家族からの連絡には12時に検察から不起訴の発表があって、釈放されることを送っておいた。
友人達からの連絡には一応釈放の話は流すのはマズいかなと思ったので、未読でスルーしておいた。
私物を返却してもらってからは、しばらく泊まることになるホテルを調べていた。値段が高すぎるとすぐに資金が尽きるし、値段が安すぎても居場所をリークされそうなので、慎重に選ぶ必要がある。
ホテルで着るための服と下着も少し用意しないといけないしで、考えることが結構多かった。
結局は、全国にある素泊まり4500円のビジネスホテルに決めて、(従業員の質
そんなことを考えている内に、11:50になっていた。
(予約まで出来なかったけど、入れるよな?流し見だから一瞬だったけど空室ありってなってたし。)
スマホを上着ポケットに入れ、正面玄関の方に移動してみると、遠目に報道陣が団子になって構えている。

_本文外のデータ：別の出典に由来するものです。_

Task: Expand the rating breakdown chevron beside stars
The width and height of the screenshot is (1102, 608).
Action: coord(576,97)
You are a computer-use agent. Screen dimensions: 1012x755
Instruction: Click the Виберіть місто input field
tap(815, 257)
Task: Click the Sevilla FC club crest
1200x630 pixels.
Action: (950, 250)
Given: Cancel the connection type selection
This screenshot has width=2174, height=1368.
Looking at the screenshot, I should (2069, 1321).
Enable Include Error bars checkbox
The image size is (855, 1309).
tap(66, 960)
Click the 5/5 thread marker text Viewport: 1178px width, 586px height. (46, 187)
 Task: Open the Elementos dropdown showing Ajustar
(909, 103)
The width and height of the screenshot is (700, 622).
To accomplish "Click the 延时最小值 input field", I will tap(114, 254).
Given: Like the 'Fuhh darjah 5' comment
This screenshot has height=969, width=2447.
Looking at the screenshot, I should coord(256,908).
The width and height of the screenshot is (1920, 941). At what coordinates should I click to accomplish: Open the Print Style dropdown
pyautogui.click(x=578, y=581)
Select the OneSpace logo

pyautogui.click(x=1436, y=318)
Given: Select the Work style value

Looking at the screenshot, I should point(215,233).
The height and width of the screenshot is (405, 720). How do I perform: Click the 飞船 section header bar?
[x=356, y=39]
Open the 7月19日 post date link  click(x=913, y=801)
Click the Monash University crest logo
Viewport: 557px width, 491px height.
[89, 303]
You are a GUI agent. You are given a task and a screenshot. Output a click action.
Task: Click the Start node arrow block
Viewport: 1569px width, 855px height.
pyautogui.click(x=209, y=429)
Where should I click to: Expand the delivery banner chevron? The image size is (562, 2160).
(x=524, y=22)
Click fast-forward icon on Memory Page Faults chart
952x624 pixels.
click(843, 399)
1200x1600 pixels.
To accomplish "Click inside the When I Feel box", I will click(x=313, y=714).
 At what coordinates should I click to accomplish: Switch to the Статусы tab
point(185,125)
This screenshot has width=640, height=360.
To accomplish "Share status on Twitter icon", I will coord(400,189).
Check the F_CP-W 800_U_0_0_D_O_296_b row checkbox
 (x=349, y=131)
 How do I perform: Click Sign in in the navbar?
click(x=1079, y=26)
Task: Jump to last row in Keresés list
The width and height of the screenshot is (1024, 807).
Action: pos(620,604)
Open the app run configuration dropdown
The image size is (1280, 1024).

ただその手前、玄関ドアのすぐ前にタクシーが1台停まっていた。
報道陣とタクシーを隠れながらチラチラ見ていると、後ろから声を掛けられた。
「西木君、あのタクシーは君をホテルまで送るために手配したんだ。」
振り返ると、やっぱり軍人っぽいマッチョな署長さんが立っていた。
「そうなんですか、無罪だからてっきりこのまま放り出されるのかと思ってました。」(犯罪者じゃなくて一般人になったし、公費はあんまり掛けちゃいけないんじゃないのかな?)
すると少しムッとした顔で署長さんが、
「いや、事故現場から連行しておいて、やっぱり無罪だったから勝手に帰れなんて、ダサいし、
(ダサいって…この人何のドラマに影響されたんだろう?)
少し…かなり失礼なことを考えながら、署長さんを見ていると、
「本来こういうケースはご自宅まで職員の車でお送りするんだが…、今回は事情があるのでタクシーになるのが申し訳ない。」と頭を下げられた。
これには慌てて、
「署長さん⁉︎そんな頭なんて下げなくて大丈夫です!色々と寄りたいところもありますし、これで頼みやすくなりました!」なんて少しズレたことを言ってしまったが、
頭を上げた署長さんは、
「そうか…?そうだな、確かに西木君は気を遣って、言い出さない感じがするな」と微妙な納得の仕方をされた。
「それはそれとして、そのタクシーはタクシーチケットを渡してあるから、ホテルに着くまで好きなだけ乗ってくれ。それと今後は会社、保険会社、向こうの弁護士とかからも連絡が来るだろうからしっかりな。」と連絡を密に取る様に注意された。
「はい、色々と教えていただいてありがとうございました!短い間でしたがお世話になりました!」と頭を下げながらお礼を言うと、
「もう留置場は懲りただろう、2度と警察の世話になるんじゃないぞ。ほら、もう12時を回っているから乗った乗った!」
と俺の背中をタクシーの方にぐいぐい押してきた。
抵抗せずに押されていれば、正面玄関の自動ドアが開いて、報道陣がこちらに注目したのが遠目に見えた。
それを無視するように手慣れた手付きで、タクシーに詰め込まれ、窓越しにキメ顔を見せつけると、報道陣の方に歩いていった。
ドライバーさんと2人で困惑していると、どうやら道を塞いでいた報道陣を退かしてくれているらしい。
さっさと脱出した方がいいと考えた俺は、
「ファッションサイド町山までお願いします。」と車をだしてもらった。
タクシーが出口に近づくと、一斉にフラッシュが焚かれて、目がチカチカする。
署長が近づいてきてドア横に陣取ると、いい絵を撮られないようにか、覆い被さるようにして、写真の妨害をしてくれた。
出口を過ぎて左折する時に、見えていないかもしれないけど、改めてペコペコと頭を下げた。